4. The Jews. This is perhaps the oddest idea ever propagated about Ron Paul. Several of his close associates and mentors are Jewish. Many of his economist friends are Jews. He defends Israel's right to determine their own policies, even when the rest of Congress does not. After being accused several times of being anti-Israel, the NYT Magazine said, "He remains touchy about it. "Even the fact that you're asking this question infers, 'Oh, you're an anti-Semite,'" he told me in June. Actually, it doesn’t. Paul was in Congress when Israel bombed Iraq's Osirak nuclear plant in 1981 and — unlike the United Nations and the Reagan administration — defended its right to do so. He says Saudi Arabia has an influence on Washington equal to Israel's. His votes against support for Israel follow quite naturally from his opposition to all foreign aid. There is no sign that they reflect any special animus against the Jewish state." He advocates leaving Israel to its own devices, but if you think that is anti-Semitic then you are nuts.
5. The blacks and Martin Luther King. There is no chance that Ron Paul is racist. I just don't buy it. He has consistently advocated total economic and political freedom for all people, not based on gender, race, religion, or sexual preference. -Yes, he has publicly opposed interfering with private businesses to make them sell to black people, but let's not forget that the US Government was the number one discriminator against blacks in history. Public busses, publics schools, bureaucracies, and all public facilities were what propagated segregation, and he was a forceful opponent of that. The free market could have worked out the private sector discrimination if the government hadn't encouraged it to begin with. Next, Martin Luther King. Dr. Paul praises King for his stance against violence, his civil rights message, and for "peaceful civil disobedience to effect necessary changes." Next, the Drug War. This idiotic, self-defeating, tyrannical, racist, and utterly despicable movement unfairly and disproportionately targets blacks and other minorities. He favors ending this war to bring peace to these people's lives by respecting them as adults. This, more than anything else being talked about today, will benefit the black communities. Next, his supporters. He has a long history of friendship with many black people personally, and many ardent black supporters today. Polls also show him leading the Republican field in terms of black support. The leader of the Austin, Texas, NAACP recently defended Paul from these attacks, claiming that they are bad attempts to defend the establishment from the "Ron Paul Revolution".

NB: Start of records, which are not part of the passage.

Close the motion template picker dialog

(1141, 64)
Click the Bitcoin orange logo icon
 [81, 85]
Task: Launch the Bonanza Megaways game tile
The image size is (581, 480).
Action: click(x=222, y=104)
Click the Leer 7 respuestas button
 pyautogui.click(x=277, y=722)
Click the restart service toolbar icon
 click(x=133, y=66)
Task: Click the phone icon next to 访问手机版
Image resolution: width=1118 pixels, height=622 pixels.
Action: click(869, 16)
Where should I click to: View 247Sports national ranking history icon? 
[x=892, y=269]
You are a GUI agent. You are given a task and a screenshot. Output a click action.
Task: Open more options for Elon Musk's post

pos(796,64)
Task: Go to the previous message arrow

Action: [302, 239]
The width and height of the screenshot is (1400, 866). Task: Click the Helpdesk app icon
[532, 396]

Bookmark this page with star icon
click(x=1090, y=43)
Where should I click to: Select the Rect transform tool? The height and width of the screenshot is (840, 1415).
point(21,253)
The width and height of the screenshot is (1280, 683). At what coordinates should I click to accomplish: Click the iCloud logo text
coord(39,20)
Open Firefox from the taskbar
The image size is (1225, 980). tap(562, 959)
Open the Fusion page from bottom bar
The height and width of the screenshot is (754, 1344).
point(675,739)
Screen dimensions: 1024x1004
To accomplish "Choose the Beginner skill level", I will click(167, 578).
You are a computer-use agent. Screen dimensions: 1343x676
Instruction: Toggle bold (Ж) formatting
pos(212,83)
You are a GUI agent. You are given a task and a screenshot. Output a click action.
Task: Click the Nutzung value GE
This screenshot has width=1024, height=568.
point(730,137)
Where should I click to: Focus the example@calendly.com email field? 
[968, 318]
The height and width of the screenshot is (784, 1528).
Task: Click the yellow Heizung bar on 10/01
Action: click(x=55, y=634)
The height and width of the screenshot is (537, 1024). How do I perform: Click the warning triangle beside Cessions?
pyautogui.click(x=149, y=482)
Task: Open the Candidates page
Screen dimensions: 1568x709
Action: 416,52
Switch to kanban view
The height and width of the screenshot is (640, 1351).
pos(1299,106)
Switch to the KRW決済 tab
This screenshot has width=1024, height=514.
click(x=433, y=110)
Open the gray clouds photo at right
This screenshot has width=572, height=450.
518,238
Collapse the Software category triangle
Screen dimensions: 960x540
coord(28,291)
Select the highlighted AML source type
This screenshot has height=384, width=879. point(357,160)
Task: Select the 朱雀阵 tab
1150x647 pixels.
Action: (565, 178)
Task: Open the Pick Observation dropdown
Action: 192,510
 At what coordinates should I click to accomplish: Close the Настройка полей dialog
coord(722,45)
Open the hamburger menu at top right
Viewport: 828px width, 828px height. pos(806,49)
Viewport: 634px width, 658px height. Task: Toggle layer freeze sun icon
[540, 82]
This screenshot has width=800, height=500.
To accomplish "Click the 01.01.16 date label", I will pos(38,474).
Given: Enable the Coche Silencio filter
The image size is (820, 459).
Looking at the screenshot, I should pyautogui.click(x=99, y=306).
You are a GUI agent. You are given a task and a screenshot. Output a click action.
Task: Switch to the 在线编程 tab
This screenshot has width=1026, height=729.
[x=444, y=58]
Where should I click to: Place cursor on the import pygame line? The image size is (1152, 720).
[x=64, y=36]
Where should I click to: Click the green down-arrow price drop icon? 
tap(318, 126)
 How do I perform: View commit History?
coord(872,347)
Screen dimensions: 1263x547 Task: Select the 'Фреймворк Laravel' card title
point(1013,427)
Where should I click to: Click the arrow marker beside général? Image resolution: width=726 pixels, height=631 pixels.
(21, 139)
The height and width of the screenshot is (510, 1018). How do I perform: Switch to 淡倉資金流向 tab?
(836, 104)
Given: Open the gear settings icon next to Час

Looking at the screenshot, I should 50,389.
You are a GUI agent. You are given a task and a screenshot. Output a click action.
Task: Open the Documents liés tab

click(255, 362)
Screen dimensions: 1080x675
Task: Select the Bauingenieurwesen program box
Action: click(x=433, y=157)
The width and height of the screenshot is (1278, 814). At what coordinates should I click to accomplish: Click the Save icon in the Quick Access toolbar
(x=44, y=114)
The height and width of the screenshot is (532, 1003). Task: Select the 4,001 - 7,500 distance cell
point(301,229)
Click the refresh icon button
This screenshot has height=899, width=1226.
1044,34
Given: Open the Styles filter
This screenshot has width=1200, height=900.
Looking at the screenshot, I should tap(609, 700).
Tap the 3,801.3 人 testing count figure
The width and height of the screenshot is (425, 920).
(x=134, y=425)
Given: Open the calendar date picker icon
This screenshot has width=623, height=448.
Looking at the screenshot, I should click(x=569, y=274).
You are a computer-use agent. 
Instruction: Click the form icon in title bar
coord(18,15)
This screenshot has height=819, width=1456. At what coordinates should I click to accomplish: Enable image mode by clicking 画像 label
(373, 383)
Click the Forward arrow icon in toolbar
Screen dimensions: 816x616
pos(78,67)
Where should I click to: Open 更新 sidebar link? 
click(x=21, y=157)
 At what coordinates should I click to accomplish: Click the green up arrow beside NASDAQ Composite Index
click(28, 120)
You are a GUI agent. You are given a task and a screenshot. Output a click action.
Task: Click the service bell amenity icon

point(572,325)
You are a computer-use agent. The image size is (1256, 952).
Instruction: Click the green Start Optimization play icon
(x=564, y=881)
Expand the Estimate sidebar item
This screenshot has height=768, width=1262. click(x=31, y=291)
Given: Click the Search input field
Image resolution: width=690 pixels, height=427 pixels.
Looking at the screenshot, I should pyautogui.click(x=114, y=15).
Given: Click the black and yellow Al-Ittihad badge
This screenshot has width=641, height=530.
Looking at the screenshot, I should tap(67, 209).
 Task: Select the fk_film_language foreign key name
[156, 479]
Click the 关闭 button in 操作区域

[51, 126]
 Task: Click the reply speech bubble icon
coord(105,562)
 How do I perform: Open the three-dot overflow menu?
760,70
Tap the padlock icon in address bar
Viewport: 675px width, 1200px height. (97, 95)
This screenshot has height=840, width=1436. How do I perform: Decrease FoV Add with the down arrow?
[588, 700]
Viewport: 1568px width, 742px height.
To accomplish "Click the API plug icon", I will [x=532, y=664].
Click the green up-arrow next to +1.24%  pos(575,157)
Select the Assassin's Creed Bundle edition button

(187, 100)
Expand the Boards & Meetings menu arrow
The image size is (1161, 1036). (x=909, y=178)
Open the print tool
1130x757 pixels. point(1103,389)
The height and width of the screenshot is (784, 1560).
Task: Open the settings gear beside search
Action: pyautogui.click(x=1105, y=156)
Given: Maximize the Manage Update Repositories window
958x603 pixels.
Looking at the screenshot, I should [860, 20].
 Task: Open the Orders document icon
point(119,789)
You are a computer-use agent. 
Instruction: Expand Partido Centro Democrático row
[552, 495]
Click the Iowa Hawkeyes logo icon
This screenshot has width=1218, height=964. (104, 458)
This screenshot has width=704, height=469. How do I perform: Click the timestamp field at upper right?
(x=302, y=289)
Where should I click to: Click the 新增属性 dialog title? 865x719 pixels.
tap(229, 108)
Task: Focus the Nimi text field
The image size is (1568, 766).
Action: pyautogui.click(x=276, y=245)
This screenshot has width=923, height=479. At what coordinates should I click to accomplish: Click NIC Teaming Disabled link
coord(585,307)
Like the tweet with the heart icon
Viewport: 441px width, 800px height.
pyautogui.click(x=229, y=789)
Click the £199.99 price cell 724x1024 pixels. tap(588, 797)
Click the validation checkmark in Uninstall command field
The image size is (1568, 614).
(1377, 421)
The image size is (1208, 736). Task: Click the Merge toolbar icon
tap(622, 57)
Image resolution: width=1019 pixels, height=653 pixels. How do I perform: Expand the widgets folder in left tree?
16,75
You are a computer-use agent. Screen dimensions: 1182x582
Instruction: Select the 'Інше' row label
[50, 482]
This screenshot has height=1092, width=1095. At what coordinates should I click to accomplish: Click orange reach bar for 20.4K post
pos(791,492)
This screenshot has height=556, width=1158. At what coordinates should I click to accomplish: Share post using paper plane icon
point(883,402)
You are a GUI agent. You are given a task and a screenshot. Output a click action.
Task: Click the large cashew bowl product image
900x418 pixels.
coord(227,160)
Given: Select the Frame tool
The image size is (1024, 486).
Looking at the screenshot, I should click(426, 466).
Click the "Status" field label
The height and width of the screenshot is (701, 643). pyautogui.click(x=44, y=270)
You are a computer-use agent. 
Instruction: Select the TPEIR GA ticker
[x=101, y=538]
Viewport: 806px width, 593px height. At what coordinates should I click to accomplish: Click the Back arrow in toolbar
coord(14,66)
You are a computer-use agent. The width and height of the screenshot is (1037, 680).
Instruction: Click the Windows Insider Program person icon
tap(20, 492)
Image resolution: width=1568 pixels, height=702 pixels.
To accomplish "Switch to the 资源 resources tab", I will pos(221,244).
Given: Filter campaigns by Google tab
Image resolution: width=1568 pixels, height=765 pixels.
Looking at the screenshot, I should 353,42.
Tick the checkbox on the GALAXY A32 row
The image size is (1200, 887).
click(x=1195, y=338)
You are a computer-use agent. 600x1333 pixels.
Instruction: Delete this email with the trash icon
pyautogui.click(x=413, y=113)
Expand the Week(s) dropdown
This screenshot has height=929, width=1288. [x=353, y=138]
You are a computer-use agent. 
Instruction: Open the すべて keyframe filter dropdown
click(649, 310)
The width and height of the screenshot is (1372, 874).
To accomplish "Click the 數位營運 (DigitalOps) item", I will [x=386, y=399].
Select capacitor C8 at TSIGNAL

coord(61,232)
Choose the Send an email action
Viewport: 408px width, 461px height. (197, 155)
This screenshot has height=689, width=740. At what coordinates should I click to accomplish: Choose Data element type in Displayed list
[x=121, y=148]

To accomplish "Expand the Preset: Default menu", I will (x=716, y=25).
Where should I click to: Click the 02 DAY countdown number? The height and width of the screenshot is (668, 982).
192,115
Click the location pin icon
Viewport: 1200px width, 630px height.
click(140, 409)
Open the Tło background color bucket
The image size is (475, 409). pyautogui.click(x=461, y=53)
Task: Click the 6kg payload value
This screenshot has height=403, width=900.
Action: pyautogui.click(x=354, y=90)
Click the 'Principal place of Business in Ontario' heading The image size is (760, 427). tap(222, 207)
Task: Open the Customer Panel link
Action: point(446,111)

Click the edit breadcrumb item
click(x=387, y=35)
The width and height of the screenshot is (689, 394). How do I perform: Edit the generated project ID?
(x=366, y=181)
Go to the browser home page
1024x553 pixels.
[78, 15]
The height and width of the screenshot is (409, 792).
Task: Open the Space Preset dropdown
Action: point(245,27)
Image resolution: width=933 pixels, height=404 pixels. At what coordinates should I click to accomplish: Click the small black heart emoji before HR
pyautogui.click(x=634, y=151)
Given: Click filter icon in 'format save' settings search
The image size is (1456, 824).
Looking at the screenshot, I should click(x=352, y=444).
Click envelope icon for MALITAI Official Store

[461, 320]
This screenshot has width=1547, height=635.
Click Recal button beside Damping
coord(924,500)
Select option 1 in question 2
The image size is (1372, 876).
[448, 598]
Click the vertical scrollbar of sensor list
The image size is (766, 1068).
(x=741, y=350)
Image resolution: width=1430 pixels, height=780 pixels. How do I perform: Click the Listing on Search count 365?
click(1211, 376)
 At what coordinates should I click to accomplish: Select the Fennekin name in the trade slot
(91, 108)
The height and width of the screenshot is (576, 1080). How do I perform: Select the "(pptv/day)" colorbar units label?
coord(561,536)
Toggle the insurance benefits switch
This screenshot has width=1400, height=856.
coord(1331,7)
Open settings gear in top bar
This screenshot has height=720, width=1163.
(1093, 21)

6. My sixth and final argument against these claims is Ron Paul's message on racism, which has been a stated issue on his website from the beginning. He says, "The true antidote to racism is liberty. Liberty means having a limited, constitutional government devoted to the protection of individual rights." The full article is available on his website, and other responses to these claims are available in back-issues of magazines, the internet, and his website.
Look, I don't agree with Paul on everything, but it's like I've been saying for years after this "scandal" errupted: no one who is in the least familiar with the man could think that he would say such things. Please, if you feel the need to attack Paul, at least make honest arguments about policy, not rehash already rehashed scandals in an attempt to make a quick buck and sully the reputation of a good guy.